BEGIN

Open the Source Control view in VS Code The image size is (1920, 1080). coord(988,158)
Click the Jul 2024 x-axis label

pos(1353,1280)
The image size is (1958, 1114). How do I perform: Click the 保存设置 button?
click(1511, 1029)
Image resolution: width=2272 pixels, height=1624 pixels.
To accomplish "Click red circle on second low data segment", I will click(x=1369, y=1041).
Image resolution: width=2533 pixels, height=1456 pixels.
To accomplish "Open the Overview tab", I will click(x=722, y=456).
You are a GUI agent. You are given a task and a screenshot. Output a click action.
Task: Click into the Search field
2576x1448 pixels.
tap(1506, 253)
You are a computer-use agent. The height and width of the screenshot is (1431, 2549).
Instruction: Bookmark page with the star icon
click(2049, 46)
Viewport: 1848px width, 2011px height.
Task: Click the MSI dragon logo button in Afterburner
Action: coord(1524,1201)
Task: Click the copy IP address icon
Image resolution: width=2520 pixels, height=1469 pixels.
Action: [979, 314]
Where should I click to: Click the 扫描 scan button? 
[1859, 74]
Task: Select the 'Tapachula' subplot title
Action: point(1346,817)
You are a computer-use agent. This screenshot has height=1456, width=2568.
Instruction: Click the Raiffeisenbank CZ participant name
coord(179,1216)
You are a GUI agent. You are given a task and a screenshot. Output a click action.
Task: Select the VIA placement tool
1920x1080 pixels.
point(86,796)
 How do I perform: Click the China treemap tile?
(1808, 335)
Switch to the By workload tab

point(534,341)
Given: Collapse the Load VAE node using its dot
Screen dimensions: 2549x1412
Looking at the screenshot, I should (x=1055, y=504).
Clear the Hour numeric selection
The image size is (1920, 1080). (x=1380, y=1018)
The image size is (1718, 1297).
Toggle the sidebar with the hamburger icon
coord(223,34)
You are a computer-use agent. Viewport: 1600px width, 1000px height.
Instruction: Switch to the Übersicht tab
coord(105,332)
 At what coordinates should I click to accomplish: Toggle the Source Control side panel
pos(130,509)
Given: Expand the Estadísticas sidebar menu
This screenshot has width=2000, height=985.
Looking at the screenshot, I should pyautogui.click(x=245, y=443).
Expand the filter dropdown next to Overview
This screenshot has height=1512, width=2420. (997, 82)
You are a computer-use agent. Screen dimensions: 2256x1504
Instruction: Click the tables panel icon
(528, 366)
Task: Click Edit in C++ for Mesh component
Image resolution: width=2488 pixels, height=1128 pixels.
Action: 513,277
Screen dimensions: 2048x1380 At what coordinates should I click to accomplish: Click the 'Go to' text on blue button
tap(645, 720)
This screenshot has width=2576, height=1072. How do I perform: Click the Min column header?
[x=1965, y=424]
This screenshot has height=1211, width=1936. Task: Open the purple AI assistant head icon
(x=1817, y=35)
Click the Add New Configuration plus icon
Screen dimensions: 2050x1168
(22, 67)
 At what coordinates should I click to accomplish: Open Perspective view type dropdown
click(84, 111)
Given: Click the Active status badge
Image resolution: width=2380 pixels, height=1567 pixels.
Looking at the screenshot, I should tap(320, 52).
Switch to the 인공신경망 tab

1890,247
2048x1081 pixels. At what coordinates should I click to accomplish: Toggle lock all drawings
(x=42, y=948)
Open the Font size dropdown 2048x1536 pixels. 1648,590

END

To do
Transcribe all of the entries without altering anything.

Result of the exercise
Open the Source Control view in VS Code The image size is (1920, 1080). coord(988,158)
Click the Jul 2024 x-axis label

pos(1353,1280)
The image size is (1958, 1114). How do I perform: Click the 保存设置 button?
click(1511, 1029)
Image resolution: width=2272 pixels, height=1624 pixels.
To accomplish "Click red circle on second low data segment", I will click(x=1369, y=1041).
Image resolution: width=2533 pixels, height=1456 pixels.
To accomplish "Open the Overview tab", I will click(x=722, y=456).
You are a GUI agent. You are given a task and a screenshot. Output a click action.
Task: Click into the Search field
2576x1448 pixels.
tap(1506, 253)
You are a computer-use agent. The height and width of the screenshot is (1431, 2549).
Instruction: Bookmark page with the star icon
click(2049, 46)
Viewport: 1848px width, 2011px height.
Task: Click the MSI dragon logo button in Afterburner
Action: coord(1524,1201)
Task: Click the copy IP address icon
Image resolution: width=2520 pixels, height=1469 pixels.
Action: [979, 314]
Where should I click to: Click the 扫描 scan button? 
[1859, 74]
Task: Select the 'Tapachula' subplot title
Action: point(1346,817)
You are a computer-use agent. This screenshot has height=1456, width=2568.
Instruction: Click the Raiffeisenbank CZ participant name
coord(179,1216)
You are a GUI agent. You are given a task and a screenshot. Output a click action.
Task: Select the VIA placement tool
1920x1080 pixels.
point(86,796)
 How do I perform: Click the China treemap tile?
(1808, 335)
Switch to the By workload tab

point(534,341)
Given: Collapse the Load VAE node using its dot
Screen dimensions: 2549x1412
Looking at the screenshot, I should (x=1055, y=504).
Clear the Hour numeric selection
The image size is (1920, 1080). (x=1380, y=1018)
The image size is (1718, 1297).
Toggle the sidebar with the hamburger icon
coord(223,34)
You are a computer-use agent. Viewport: 1600px width, 1000px height.
Instruction: Switch to the Übersicht tab
coord(105,332)
 At what coordinates should I click to accomplish: Toggle the Source Control side panel
pos(130,509)
Given: Expand the Estadísticas sidebar menu
This screenshot has width=2000, height=985.
Looking at the screenshot, I should pyautogui.click(x=245, y=443).
Expand the filter dropdown next to Overview
This screenshot has height=1512, width=2420. (997, 82)
You are a computer-use agent. Screen dimensions: 2256x1504
Instruction: Click the tables panel icon
(528, 366)
Task: Click Edit in C++ for Mesh component
Image resolution: width=2488 pixels, height=1128 pixels.
Action: 513,277
Screen dimensions: 2048x1380 At what coordinates should I click to accomplish: Click the 'Go to' text on blue button
tap(645, 720)
This screenshot has width=2576, height=1072. How do I perform: Click the Min column header?
[x=1965, y=424]
This screenshot has height=1211, width=1936. Task: Open the purple AI assistant head icon
(x=1817, y=35)
Click the Add New Configuration plus icon
Screen dimensions: 2050x1168
(22, 67)
 At what coordinates should I click to accomplish: Open Perspective view type dropdown
click(84, 111)
Given: Click the Active status badge
Image resolution: width=2380 pixels, height=1567 pixels.
Looking at the screenshot, I should tap(320, 52).
Switch to the 인공신경망 tab

1890,247
2048x1081 pixels. At what coordinates should I click to accomplish: Toggle lock all drawings
(x=42, y=948)
Open the Font size dropdown 2048x1536 pixels. 1648,590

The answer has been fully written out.